It appears that jurisdictions often rely on implementing pre-existing tools derived for similar purposes but on different samples. Given that it is unlikely for a single instrument to have universal applicability, research has suggested that adopted assessments should be piloted and validated on the jurisdiction implementing the tool, since the instrument or its classification scales may not be valid for the agency’s specific population (Gottfredson & Moriarty, 2006; Jones, 1996; Wright, Clear, & Dickson, 1984). Specifically, it should be shown that the instrument can successfully predict the outcomesof interest for the population being served (Flores, Travis & Latessa, 2003; Lowenkamp & Latessa, 2002.)

The literature on pre-trial risk assessment tools developed to date shows that the risk factors measured by these tools generally fall into the following broad domains:

  • criminal history
  • current legal status
  • education
  • employment
  • housing
  • mental health
  • relational stability
  • residency
  • substance abuse
  • transportation

Despite these common domains, there is nevertheless a great deal of variety in how the factors that fall within each domain are actually measured from one tool to another. For instance, while Kentucky’s Pre-trial Services Risk Assessment defines stable employment as having held one’s present job for over a year, Monroe County’s (NY) tool defines it as having been employed steadily and full-time for the past three years. Likewise, while all tools include variables related to criminal history, there is variety in which elements of criminal history are included. The Ohio Pre-trial Assessment Tool (2009), for instance, includes age at first arrest. Other tools focus on the number of past convictions. Still others distinguish between felony and misdemeanor convictions.

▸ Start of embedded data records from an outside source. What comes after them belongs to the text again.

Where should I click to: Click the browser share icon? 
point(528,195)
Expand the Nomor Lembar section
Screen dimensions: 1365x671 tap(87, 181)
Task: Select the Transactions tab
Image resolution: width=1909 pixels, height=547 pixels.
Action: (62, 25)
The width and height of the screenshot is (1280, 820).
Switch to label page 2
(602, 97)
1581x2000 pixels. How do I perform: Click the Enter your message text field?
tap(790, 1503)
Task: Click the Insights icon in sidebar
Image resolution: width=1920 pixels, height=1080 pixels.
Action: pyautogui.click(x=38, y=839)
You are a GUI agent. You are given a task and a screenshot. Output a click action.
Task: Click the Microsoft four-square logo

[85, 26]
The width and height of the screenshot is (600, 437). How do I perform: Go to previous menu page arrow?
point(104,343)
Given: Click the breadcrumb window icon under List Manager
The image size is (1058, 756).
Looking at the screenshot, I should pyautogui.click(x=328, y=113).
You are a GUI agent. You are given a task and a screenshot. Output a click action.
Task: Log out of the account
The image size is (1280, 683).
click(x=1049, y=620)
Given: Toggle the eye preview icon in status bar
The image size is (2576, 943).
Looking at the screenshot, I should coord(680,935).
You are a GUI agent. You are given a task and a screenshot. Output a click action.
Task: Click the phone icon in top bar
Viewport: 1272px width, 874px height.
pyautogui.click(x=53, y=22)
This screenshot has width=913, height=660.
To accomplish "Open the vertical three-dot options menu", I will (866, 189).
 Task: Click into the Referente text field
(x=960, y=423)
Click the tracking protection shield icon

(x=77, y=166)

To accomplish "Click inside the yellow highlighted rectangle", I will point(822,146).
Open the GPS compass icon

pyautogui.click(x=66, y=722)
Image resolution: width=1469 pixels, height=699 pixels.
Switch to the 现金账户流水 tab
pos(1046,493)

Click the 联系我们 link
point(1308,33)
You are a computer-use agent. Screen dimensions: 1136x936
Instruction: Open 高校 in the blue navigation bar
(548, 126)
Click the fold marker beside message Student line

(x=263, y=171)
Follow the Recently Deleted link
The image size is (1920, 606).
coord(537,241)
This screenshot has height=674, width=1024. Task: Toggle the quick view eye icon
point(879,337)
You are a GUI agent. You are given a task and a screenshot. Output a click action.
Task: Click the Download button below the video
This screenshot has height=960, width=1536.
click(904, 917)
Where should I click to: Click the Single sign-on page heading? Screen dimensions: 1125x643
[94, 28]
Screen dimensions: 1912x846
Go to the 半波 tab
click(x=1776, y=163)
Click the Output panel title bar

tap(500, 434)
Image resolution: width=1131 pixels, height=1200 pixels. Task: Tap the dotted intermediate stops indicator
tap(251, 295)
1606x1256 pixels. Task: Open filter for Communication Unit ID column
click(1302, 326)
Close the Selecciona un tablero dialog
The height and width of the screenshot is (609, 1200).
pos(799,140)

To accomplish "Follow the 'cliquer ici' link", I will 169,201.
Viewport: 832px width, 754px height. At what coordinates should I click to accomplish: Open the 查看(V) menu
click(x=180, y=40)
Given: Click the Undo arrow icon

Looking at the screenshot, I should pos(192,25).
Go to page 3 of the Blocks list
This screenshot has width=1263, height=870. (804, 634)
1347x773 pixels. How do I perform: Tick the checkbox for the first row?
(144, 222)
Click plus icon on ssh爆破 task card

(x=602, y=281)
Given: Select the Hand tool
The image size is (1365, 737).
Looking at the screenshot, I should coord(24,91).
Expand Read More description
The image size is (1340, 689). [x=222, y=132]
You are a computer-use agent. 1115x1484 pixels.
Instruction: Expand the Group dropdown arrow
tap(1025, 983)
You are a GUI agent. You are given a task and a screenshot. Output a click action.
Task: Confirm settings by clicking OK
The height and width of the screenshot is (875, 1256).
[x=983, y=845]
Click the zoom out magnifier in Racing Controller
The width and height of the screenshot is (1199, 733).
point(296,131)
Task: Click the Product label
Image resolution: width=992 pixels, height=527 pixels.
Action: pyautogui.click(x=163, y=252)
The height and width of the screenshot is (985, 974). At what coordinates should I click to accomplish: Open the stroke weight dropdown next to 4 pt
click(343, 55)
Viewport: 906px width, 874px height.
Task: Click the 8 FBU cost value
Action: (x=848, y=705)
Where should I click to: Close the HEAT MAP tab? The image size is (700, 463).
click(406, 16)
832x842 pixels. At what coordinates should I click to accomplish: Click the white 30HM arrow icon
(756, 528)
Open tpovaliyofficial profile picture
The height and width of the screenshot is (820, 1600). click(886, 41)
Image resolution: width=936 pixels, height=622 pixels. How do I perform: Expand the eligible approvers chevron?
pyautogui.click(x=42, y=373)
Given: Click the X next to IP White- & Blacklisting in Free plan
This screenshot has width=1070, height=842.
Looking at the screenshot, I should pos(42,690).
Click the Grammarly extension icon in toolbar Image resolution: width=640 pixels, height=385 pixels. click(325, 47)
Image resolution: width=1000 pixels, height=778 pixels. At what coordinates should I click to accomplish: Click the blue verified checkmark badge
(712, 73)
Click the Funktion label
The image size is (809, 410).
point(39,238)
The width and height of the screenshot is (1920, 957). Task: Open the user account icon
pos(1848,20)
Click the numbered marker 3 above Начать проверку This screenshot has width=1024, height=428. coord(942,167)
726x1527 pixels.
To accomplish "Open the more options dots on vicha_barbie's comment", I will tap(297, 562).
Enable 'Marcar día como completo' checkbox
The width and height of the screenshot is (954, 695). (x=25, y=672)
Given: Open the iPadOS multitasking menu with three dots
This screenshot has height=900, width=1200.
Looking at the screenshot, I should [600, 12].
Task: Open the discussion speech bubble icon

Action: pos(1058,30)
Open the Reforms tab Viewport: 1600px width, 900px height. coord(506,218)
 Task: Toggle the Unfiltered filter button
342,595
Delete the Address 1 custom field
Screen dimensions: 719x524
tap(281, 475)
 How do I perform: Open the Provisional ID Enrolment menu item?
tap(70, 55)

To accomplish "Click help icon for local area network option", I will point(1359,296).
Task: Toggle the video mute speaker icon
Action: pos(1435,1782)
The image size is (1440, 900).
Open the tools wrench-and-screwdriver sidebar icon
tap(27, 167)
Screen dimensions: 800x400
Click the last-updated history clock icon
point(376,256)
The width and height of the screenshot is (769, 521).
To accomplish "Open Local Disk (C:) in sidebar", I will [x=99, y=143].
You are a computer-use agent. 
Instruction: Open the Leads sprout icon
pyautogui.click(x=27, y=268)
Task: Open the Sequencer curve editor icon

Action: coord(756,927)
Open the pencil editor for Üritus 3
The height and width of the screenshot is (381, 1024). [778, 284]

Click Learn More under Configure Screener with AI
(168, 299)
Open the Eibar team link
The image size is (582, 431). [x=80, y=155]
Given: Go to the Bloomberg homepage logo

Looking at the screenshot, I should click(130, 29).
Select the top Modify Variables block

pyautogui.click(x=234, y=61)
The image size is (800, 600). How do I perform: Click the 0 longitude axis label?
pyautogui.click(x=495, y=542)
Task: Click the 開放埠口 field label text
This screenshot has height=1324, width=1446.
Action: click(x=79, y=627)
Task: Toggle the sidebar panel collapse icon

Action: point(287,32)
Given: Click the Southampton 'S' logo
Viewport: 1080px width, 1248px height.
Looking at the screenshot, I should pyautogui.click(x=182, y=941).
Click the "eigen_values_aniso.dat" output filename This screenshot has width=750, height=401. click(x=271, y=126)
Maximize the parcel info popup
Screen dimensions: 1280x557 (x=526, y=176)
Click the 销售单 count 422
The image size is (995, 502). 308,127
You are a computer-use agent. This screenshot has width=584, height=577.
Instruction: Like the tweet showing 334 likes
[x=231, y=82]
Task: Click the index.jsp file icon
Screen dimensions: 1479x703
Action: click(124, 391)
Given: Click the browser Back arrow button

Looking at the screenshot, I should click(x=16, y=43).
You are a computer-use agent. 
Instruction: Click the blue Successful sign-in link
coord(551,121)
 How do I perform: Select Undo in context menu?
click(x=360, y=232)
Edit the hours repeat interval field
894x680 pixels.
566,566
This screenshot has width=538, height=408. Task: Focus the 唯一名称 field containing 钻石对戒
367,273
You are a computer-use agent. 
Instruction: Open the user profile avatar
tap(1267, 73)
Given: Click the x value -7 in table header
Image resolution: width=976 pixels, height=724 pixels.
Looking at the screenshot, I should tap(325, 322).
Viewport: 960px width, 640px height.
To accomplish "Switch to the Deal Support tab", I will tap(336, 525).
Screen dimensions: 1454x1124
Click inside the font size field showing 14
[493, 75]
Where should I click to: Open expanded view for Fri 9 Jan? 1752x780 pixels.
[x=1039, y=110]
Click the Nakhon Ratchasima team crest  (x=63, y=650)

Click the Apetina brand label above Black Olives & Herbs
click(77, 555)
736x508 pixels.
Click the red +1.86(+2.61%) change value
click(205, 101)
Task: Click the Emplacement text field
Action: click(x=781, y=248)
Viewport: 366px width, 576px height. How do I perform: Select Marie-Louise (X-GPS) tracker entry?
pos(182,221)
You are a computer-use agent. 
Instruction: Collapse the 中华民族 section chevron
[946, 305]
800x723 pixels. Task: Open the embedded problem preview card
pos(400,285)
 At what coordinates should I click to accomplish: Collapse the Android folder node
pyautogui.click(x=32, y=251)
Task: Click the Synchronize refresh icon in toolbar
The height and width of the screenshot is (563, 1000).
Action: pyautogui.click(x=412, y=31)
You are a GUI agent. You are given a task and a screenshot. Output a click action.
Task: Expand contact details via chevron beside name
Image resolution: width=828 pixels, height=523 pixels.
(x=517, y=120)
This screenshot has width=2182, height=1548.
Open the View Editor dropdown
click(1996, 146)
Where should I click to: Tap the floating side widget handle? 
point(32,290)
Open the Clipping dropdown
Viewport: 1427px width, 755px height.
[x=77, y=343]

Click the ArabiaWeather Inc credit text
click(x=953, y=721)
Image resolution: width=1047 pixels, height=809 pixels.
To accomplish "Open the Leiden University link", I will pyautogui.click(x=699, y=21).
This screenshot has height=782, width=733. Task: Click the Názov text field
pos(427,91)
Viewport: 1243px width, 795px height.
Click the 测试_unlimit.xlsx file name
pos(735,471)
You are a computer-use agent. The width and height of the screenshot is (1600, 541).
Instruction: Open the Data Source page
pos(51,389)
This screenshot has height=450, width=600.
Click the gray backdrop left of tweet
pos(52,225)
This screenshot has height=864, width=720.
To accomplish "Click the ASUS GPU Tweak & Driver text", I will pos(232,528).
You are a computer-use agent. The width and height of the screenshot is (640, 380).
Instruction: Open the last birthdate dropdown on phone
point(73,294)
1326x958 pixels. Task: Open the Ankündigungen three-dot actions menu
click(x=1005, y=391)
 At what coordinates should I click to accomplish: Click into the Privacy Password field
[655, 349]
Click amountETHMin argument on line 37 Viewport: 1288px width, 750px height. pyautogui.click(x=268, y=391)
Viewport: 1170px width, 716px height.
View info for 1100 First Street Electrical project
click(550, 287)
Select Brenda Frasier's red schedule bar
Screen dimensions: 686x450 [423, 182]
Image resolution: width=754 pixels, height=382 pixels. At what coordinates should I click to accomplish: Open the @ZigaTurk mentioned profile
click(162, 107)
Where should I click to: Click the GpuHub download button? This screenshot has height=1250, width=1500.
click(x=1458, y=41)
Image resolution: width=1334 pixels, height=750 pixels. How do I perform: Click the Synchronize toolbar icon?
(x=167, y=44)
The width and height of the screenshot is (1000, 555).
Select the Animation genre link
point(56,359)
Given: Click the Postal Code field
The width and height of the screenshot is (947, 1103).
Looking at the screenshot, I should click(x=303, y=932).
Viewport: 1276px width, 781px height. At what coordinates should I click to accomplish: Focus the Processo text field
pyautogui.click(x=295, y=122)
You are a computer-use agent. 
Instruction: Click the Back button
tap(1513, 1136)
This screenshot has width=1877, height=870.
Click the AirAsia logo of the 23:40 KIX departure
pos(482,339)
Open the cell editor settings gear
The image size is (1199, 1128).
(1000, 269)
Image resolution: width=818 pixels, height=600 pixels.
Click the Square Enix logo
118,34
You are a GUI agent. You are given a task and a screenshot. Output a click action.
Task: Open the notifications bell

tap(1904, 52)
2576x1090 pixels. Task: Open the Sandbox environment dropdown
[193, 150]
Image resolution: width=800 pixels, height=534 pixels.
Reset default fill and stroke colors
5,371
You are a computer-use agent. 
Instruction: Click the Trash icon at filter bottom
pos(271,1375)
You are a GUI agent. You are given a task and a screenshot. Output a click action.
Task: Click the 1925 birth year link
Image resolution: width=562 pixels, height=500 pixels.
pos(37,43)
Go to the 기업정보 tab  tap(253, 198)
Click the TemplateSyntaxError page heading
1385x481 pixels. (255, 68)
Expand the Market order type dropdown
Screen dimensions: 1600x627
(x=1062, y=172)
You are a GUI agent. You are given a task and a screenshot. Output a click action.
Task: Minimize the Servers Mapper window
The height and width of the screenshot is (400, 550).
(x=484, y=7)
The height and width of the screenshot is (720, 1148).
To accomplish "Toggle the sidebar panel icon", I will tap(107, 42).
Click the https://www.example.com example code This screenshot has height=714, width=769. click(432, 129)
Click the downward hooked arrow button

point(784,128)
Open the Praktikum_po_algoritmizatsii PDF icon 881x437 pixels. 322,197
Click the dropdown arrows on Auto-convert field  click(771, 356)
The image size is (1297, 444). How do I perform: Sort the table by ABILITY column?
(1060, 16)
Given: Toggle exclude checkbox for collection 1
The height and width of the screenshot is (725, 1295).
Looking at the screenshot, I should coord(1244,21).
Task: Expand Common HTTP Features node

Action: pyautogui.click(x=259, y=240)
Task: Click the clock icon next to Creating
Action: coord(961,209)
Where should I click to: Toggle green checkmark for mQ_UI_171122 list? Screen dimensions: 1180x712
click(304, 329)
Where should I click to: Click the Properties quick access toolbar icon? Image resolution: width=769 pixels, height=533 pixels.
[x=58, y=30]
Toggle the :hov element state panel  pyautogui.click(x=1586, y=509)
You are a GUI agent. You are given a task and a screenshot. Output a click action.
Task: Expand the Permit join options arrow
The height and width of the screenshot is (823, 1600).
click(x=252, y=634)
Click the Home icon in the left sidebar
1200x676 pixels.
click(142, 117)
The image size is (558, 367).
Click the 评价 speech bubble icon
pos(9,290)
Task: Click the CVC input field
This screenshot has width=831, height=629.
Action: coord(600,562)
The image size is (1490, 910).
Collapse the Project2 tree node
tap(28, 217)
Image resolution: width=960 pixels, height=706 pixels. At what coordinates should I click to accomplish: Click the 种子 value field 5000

In addition to the variety within broad domains, there are a number of variables included in some tools that do not appear at all in others. Some examples include whether the defendant expects someone to accompany him/her to arraignment, whether the defendant has a telephone, whether the defendant has citizenship, and whether the defendant is affiliated with a gang. While factors such as these may be predictive of risk in some geographical areas, they are not predictive in all areas.

Furthermore, factors that are predictive of risk at a particular time are not necessarily predictive of risk at a later date. Several jurisdictions, including Harris County (TX), Hennepin County (MN), and the state of Virginia, recently re-validated their pre-trial risk assessment tools and found that the ability of factors to predict risk changes over time. This underscores the importance of not only validating a tool to a particular area but also validating it on a regular basis.

Pre-trial risk assessment tools also vary in how they assign scores to each of the risk variables. Some tools usea small scoring range, such as Ohio’s Pre-trial Assessment Tool, which is scored on a scale of 1-8, while others use a large range, such as Maricopa County’s Release Assessment, which involves a range of 142(+). Furthermore, some tools simply total risk points while other tools utilize both negative and positive points in order to account for protective or mitigating factors. Montgomery County’s Pre-Trial Release Risk Instrument, for example, subtracts a point for defendants aged 50 or older. Tools also vary in how they assign weight to variables. The Virginia Pre-trial Risk Assessment Instrument, for instance, includes eight risk factors, seven of which are worth one point, while the remaining factor—failure to appear, which is highly predictive of risk—is worth two.

Some of the variety seen between pre-trial risk assessment tools is no doubt due to the difference in populations served by the different tools. Some tools are designed to be used in a relatively small geographic area—New York City, for instance, validated a tool of its own. Other tools are designed to be used more broadly—Colorado, in another instance, validated a tool in 10 counties throughout the state. These areas vary not only in size, but also in population density. New York City with its urban composition is quite different from a county in Colorado that comprises both urban and rural areas. In fact, rural areas as a whole are underrepresented in the literature. While they are represented to some degree by studies such as Colorado’s, no studies to date focus exclusively on areas that are primarily rural in nature.